■ EXERCISE DETAILS:
Please answer these questions using the Kingston carburetor article below.
1. What feature of the carburetor in the illustration shows it is not for a Model T Ford?
2. Which maker's carburetor was fitted to a few Model T's in 1909?
3. Why are the caps above the balls cut away?

■ TEXT EXTRACT:
==============================
Rebuilding the Kingston 5 Ball Carburetor for your Model T Ford

Kingston sold hundreds of thousands of five ball carburetors to all sorts of manufacturers. They were used on everything from tractors to motorcycles, boats, and stationary engines of all sizes. The carburetor in this illustration has a threaded inlet, so it is not for a Model T Ford.

The earliest Model T Fords used the Kingston 5 Ball Carburetor. By all accounts the performance was and is great with the Kingston 5 Ball.   A few Model T’s in 1909 also were produced using another type of carburetor made by Buffalo, but those carburetors are seldom seen today, and Ford did not use many.  The Kingston 5 Ball is a very simple and sturdy all brass / bronze design. The five balls provide a secondary, on – demand air supply for the carburetor. As engine speed increases the decreased air pressure above the balls causes them to lift off their seats as needed by engine demand. One, some, or all of the balls might lift depending on airflow. This makes the carburetor very efficient and helps to eliminate flat spots with various throttle openings. Read on and we will see how to rebuild this carburetor.

Cutaway diagram shows the “scalloped” cap above each ball. The caps are cut away so that air flows in the proper direction towards the carburetor butterfly. The caps are specific to each location and should be kept in order so they can be reinstalled in their correct locations after cleaning.
==============================
■ AVAILABLE DATA:
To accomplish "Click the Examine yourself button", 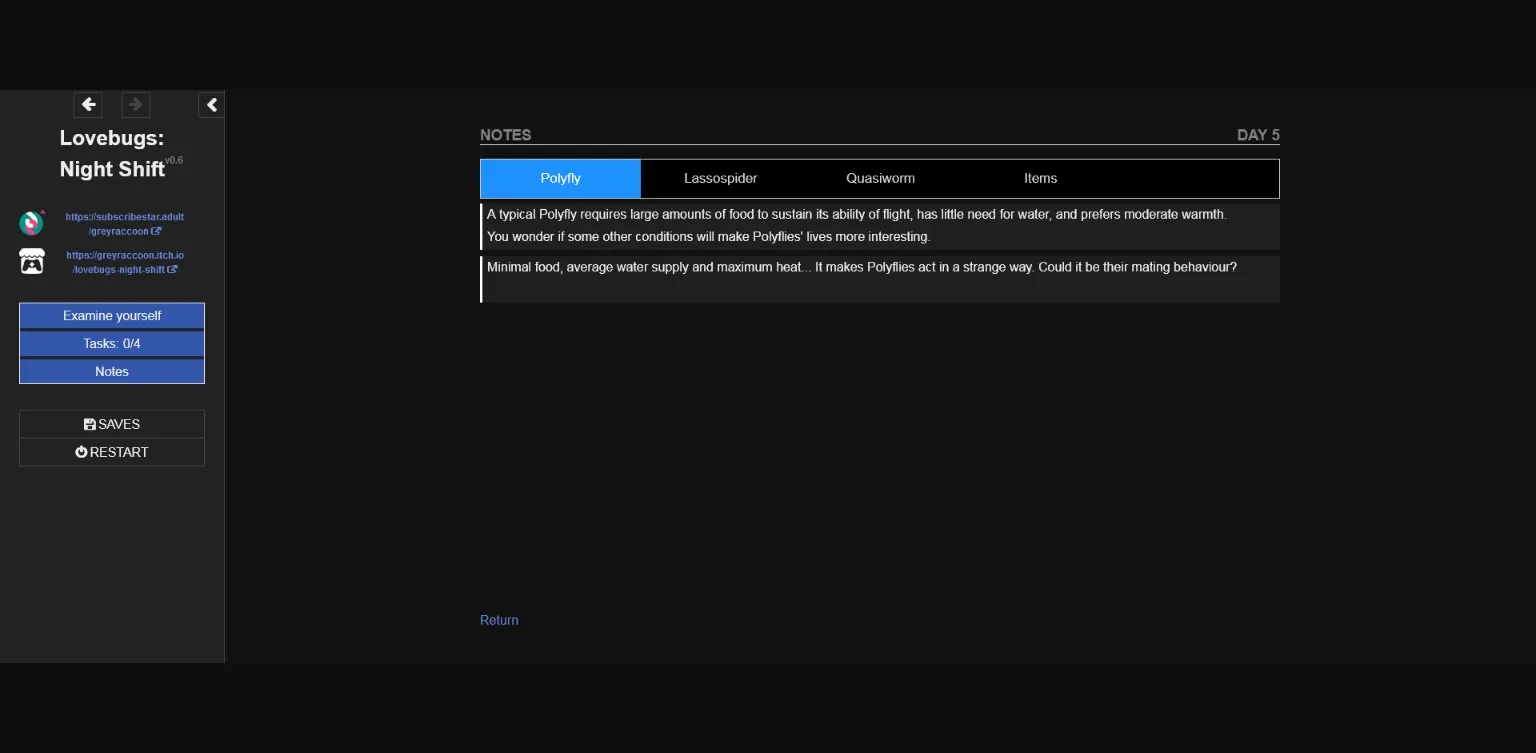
==============================
■ TASK RESULT:
1. It has a threaded inlet.
2. Buffalo.
3. So that air flows in the proper direction towards the carburetor butterfly.